* START Records provided *

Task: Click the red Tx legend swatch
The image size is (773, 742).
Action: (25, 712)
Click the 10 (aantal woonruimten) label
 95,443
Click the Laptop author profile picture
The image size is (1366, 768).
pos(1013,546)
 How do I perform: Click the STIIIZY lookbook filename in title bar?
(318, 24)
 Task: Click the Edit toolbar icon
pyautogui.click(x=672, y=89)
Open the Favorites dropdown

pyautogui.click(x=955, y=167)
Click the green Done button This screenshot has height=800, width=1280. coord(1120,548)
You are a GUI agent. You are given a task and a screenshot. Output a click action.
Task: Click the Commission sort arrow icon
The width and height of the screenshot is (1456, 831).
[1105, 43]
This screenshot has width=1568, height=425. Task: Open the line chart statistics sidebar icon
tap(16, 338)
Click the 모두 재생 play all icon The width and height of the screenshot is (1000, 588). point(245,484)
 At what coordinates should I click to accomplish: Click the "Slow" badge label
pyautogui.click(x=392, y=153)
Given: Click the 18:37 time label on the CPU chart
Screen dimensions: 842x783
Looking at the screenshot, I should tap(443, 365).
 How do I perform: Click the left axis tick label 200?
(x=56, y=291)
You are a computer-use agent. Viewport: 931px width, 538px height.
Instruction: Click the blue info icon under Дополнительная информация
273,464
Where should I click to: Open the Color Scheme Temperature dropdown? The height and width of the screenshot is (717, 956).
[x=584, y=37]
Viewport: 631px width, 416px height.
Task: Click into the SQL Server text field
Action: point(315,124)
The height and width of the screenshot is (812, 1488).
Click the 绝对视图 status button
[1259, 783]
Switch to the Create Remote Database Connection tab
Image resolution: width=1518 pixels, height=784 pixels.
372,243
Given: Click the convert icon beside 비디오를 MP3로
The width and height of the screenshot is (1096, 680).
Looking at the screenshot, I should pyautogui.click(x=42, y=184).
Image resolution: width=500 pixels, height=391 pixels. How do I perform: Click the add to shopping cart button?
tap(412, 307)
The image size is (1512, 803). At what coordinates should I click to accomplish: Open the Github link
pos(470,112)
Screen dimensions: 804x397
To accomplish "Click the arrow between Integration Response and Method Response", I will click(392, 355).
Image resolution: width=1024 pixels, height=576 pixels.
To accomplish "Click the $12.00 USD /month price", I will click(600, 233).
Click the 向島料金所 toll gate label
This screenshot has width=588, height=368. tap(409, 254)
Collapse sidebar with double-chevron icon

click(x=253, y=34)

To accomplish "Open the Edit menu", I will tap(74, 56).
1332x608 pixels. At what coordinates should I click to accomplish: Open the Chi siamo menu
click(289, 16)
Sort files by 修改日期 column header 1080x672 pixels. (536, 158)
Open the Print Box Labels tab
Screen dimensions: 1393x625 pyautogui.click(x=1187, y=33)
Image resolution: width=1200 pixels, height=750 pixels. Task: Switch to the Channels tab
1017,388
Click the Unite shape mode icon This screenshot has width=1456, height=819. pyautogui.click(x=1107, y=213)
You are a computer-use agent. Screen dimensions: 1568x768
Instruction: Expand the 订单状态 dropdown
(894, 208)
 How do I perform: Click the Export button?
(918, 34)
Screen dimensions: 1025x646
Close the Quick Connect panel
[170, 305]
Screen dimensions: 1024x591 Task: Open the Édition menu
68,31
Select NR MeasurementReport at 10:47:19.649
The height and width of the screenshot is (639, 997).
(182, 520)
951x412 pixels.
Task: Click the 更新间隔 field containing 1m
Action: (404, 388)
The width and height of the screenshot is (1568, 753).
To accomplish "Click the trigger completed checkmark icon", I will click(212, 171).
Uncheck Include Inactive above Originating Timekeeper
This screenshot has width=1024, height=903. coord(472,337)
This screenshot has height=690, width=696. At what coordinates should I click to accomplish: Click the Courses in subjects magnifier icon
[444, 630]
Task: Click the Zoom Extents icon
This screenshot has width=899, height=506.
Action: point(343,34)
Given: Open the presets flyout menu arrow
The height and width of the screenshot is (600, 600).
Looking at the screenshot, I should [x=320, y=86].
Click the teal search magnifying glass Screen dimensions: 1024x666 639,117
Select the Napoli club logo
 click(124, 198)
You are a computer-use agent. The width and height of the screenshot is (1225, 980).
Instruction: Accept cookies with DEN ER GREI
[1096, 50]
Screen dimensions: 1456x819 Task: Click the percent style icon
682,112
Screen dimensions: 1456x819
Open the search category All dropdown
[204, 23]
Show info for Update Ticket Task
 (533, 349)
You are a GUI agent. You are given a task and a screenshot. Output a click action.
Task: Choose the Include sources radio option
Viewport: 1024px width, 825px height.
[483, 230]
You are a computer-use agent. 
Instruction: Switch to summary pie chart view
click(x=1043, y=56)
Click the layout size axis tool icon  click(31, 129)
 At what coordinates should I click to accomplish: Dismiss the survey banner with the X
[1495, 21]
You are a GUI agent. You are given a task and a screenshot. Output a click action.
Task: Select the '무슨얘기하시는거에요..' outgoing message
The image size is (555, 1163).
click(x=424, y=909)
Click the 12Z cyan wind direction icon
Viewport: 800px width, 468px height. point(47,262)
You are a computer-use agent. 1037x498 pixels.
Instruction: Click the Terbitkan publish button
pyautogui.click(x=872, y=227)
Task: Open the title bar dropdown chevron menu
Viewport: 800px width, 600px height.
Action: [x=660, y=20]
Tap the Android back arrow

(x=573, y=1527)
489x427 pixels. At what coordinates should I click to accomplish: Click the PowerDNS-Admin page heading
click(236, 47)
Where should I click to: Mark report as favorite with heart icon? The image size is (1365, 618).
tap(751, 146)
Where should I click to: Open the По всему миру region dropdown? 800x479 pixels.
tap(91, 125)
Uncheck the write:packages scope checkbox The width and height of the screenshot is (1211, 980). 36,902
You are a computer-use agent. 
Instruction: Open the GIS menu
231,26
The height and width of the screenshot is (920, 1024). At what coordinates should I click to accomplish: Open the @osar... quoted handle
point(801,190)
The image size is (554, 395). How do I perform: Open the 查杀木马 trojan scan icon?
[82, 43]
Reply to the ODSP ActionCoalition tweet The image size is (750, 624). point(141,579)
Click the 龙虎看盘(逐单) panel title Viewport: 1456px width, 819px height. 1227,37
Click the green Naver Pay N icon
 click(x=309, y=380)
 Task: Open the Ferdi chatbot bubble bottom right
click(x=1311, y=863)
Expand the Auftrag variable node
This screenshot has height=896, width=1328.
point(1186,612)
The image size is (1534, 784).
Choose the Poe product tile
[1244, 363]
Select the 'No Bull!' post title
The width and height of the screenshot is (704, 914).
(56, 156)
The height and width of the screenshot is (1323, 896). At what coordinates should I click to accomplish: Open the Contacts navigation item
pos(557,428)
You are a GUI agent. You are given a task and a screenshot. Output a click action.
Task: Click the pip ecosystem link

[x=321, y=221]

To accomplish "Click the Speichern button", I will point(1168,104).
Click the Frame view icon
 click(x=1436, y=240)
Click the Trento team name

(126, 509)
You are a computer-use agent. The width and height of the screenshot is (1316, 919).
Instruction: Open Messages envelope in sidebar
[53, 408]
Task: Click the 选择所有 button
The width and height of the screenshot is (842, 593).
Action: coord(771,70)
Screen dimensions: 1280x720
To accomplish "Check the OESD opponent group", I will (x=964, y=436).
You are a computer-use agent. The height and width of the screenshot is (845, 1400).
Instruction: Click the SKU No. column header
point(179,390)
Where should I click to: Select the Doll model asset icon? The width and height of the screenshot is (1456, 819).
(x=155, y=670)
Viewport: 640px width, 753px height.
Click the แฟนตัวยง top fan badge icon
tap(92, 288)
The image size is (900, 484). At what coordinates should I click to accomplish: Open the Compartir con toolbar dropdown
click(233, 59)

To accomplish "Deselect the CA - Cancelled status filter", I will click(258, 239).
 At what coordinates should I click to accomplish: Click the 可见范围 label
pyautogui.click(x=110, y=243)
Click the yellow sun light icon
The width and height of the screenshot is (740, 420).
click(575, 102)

* END Records provided *

- Task directions
List every line in the records that contains the word "Choose", matching case exactly.

- Answer for this exercise
Task: Choose the Include sources radio option
Choose the Poe product tile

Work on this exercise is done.